Les répercussions du conflit au Moyen-Orient se font de plus en plus ressentir sur la chaîne d’approvisionnement mondiale. Face à cette conjoncture instable, le Président de la République, Bassirou Diomaye Faye, a tenu à alerter sur les retombées directes pour le Sénégal, exigeant de l’appareil d’État une stratégie d’anticipation maximale.
Selon les informations relayées par IGFM, le chef de l’État a dressé un constat précis des perturbations en cours. Celles-ci se manifestent déjà par une hausse notable des coûts liés au transport et à l’énergie. Une dynamique qui se répercute de manière immédiate sur les prix des biens de consommation courante sur le marché national.
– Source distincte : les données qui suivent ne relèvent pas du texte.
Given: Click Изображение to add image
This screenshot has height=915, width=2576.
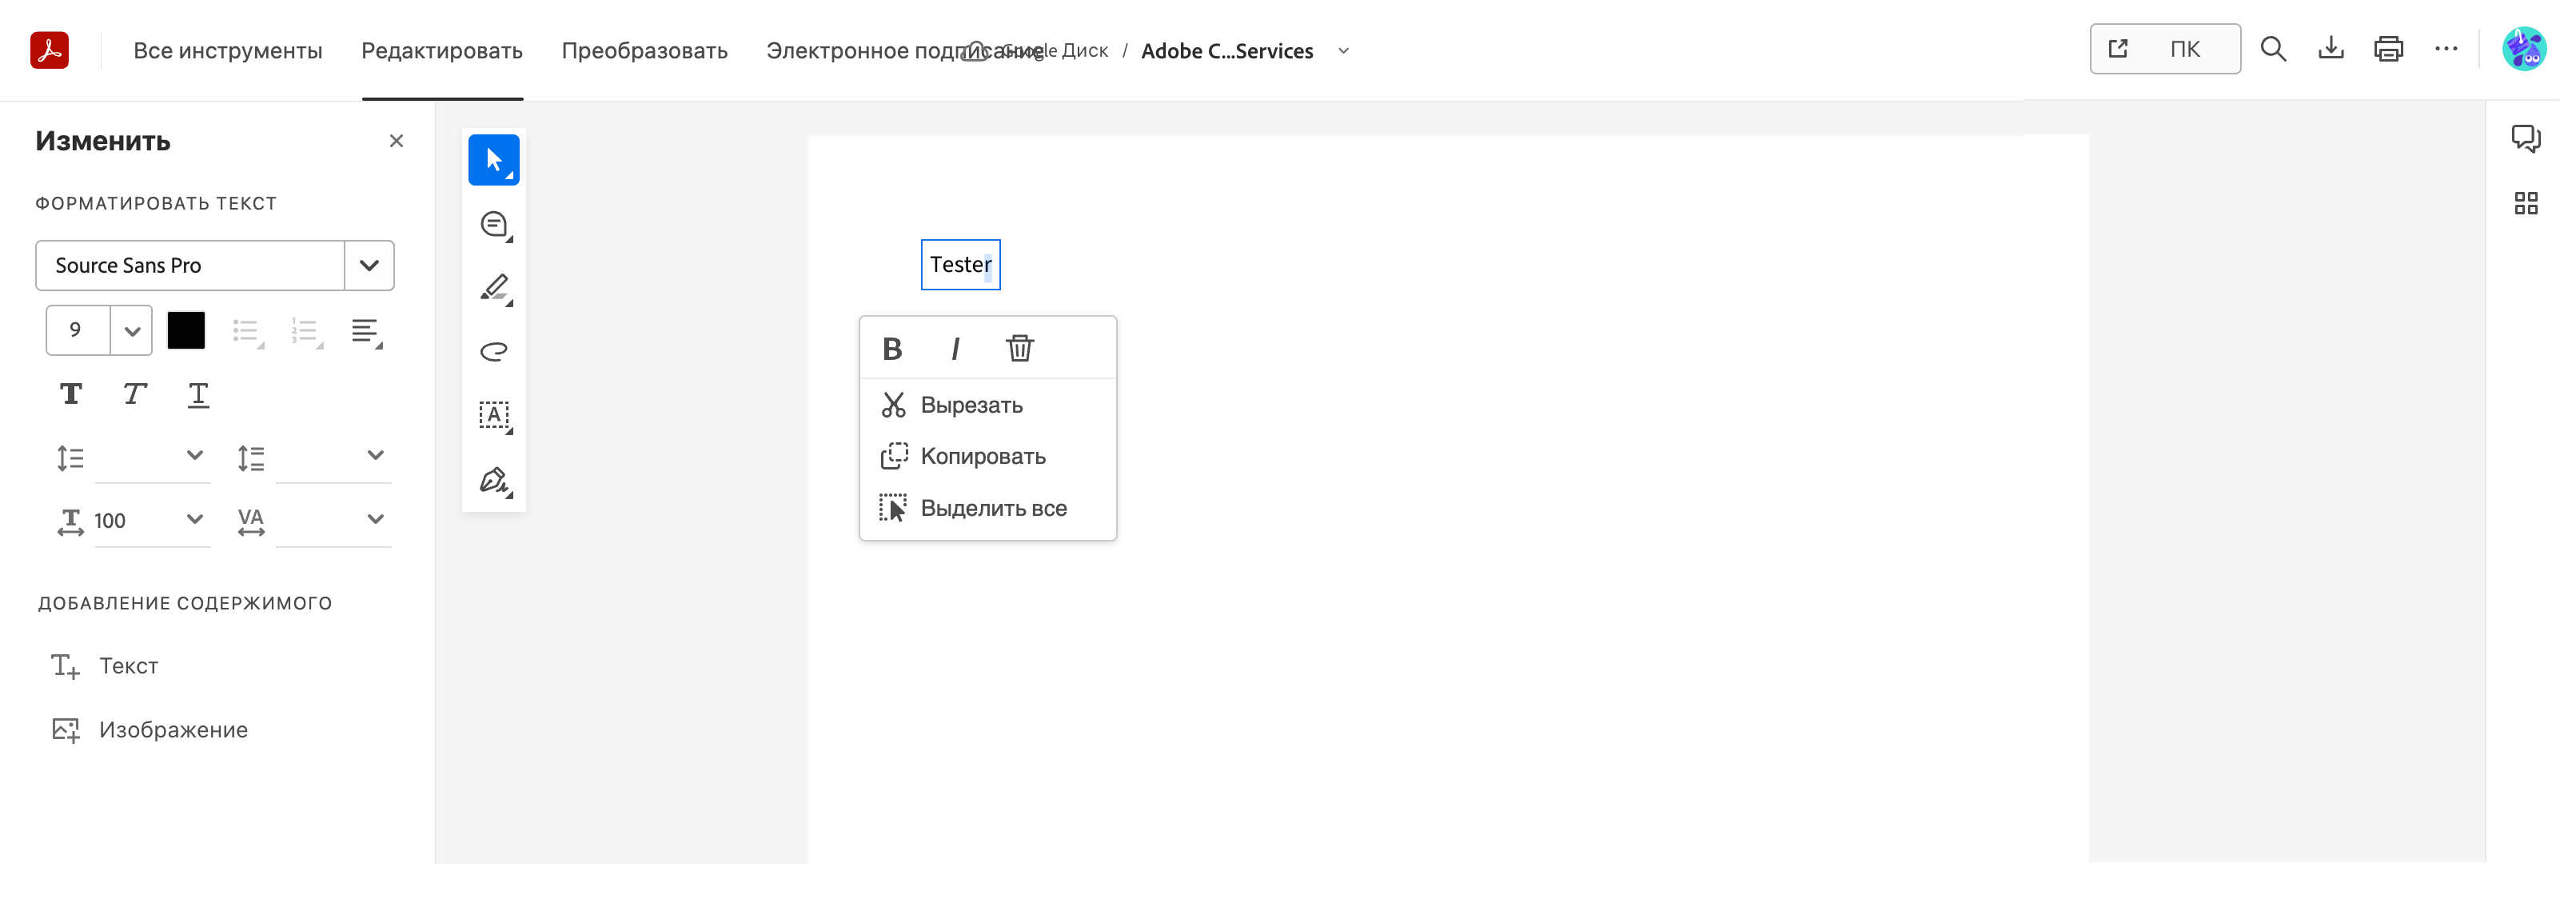Looking at the screenshot, I should 172,730.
Pour contrer ce choc économique externe, le Président Diomaye Faye a défini une ligne de défense claire. Il a d’abord insisté sur l’urgence de consolider les mesures sociales actées au cours des derniers mois. L’objectif est de maintenir un bouclier autour des ménages et de renforcer la résilience globale de l’économie sénégalaise face aux secousses internationales.
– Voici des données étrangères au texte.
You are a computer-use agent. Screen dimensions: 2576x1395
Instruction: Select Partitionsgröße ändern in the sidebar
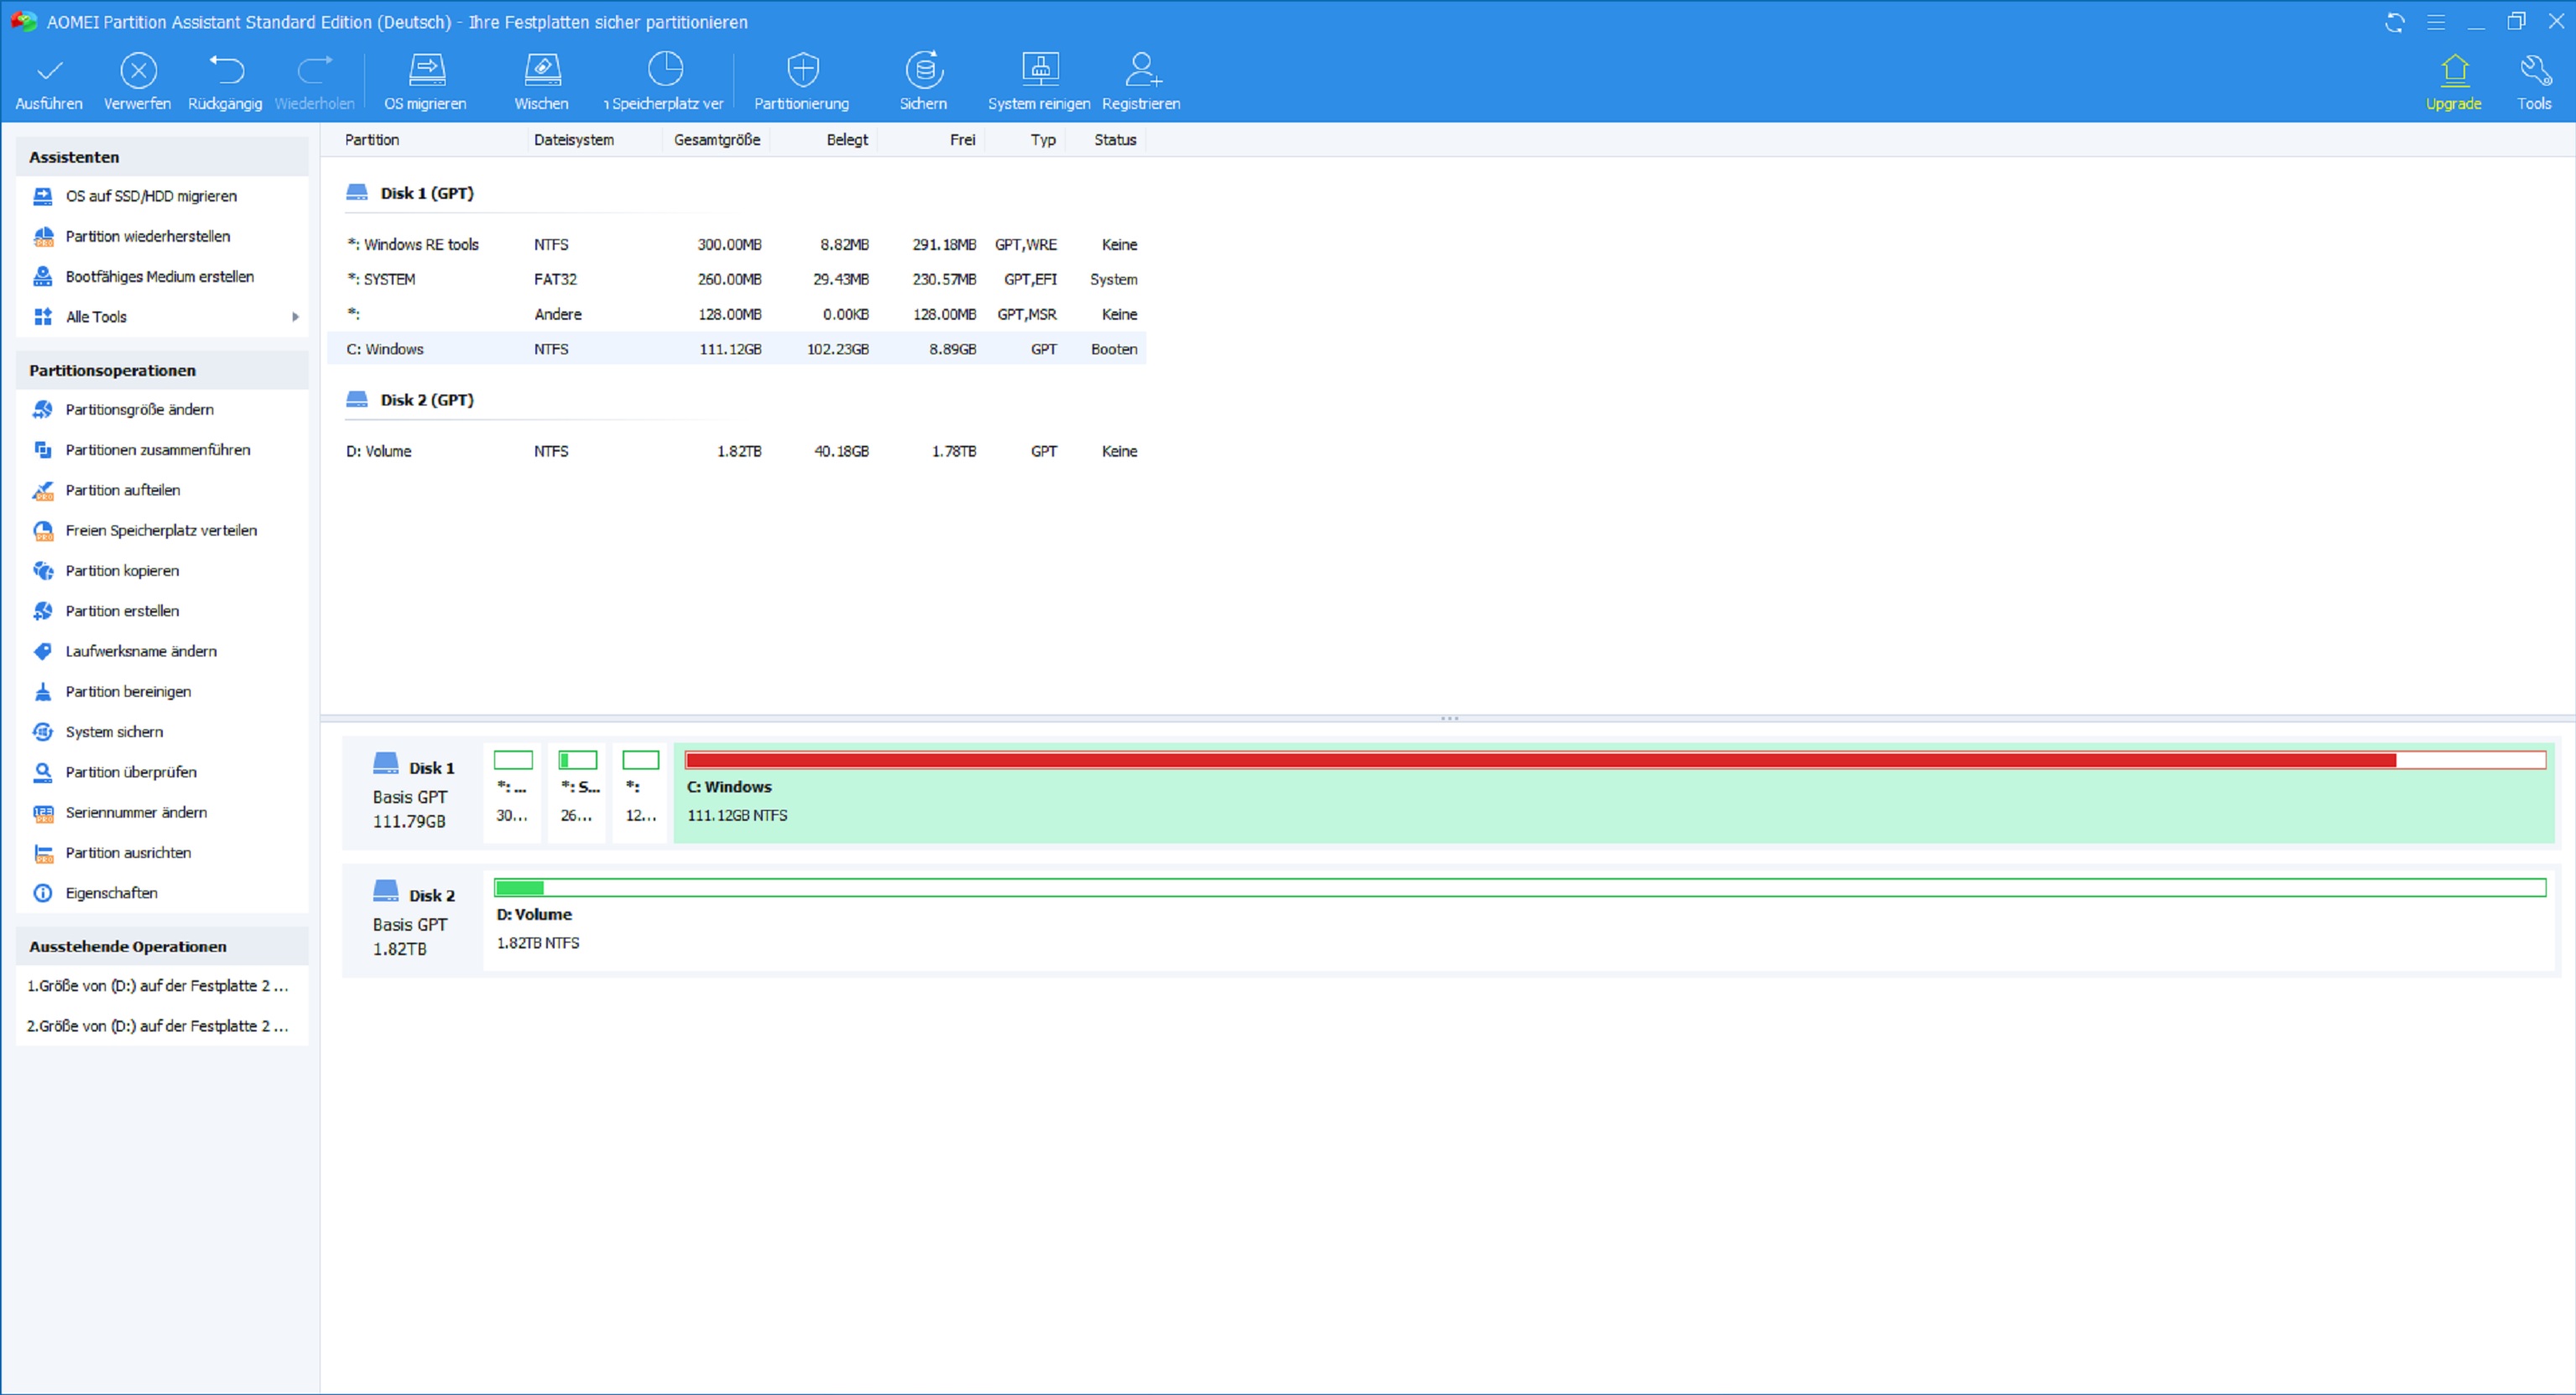click(139, 410)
Au-delà de la gestion immédiate, la réponse présidentielle s’articule autour de réformes structurelles. Notre rédaction note que le chef de l’État plaide pour une application rigoureuse de leviers économiques spécifiques : une maîtrise accrue des dépenses publiques, une diversification des secteurs d’activité, et un renforcement intensif de la production locale. Cette dernière mesure vise principalement à réduire la vulnérabilité du pays face aux importations.
La directive fixée par l’Exécutif se résume par une volonté d’action préventive : il s’agit d’anticiper les effets de la crise internationale plutôt que de les subir.